Data records
════

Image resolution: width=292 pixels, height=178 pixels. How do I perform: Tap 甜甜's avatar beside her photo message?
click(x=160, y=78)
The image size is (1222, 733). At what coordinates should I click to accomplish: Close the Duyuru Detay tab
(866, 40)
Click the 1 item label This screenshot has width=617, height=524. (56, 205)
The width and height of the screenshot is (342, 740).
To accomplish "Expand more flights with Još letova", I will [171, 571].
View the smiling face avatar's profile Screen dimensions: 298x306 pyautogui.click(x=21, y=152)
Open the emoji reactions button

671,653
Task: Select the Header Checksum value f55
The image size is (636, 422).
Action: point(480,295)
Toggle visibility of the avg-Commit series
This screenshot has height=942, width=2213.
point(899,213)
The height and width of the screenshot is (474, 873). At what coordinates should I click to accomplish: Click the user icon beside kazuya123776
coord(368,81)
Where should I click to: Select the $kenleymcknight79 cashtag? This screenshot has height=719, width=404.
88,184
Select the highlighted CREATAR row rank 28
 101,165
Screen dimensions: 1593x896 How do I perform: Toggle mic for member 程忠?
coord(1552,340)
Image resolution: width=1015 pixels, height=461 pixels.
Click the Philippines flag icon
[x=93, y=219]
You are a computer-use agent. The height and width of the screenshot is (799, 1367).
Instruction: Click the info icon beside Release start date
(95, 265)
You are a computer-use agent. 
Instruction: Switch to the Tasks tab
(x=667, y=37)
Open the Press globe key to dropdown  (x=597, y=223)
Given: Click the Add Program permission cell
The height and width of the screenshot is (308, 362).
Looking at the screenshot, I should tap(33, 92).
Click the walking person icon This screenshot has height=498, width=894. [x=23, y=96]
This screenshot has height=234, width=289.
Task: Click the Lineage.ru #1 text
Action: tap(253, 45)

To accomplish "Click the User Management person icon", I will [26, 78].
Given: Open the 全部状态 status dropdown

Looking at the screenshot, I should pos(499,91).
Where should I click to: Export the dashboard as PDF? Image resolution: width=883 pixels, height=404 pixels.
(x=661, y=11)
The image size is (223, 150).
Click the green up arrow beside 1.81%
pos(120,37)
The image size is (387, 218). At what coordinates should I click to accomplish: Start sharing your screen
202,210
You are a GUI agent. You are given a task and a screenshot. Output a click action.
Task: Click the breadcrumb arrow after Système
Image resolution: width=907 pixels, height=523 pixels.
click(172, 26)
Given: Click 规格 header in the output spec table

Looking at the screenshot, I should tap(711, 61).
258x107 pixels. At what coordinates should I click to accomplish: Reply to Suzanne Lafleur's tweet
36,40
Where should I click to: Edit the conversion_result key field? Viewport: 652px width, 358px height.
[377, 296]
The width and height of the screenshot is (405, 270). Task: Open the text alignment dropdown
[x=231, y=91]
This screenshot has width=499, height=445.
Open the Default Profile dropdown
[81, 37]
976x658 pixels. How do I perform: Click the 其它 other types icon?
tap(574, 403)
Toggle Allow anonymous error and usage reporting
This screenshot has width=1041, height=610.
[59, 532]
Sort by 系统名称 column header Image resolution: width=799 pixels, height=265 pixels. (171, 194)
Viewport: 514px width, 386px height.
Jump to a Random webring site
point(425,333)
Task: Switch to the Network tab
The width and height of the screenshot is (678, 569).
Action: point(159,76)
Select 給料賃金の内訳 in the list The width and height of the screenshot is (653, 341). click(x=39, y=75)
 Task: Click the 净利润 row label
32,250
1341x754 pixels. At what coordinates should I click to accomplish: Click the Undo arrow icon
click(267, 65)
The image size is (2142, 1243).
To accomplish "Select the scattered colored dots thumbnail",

════

EXERCISE REQUIREMENTS
Convert the material from its start through the line containing "Click the 1", inclusive, into a two-column CSV with the columns request and answer. Give one row per request, with its text and its answer each in a single quoted field and any line breaks replaced by spaces.

RESULT OF THIS EXERCISE
request,answer
"Image resolution: width=292 pixels, height=178 pixels. How do I perform: Tap 甜甜's avatar beside her photo message?","click(x=160, y=78)"
"The image size is (1222, 733). At what coordinates should I click to accomplish: Close the Duyuru Detay tab","(866, 40)"
"Click the 1 item label This screenshot has width=617, height=524.","(56, 205)"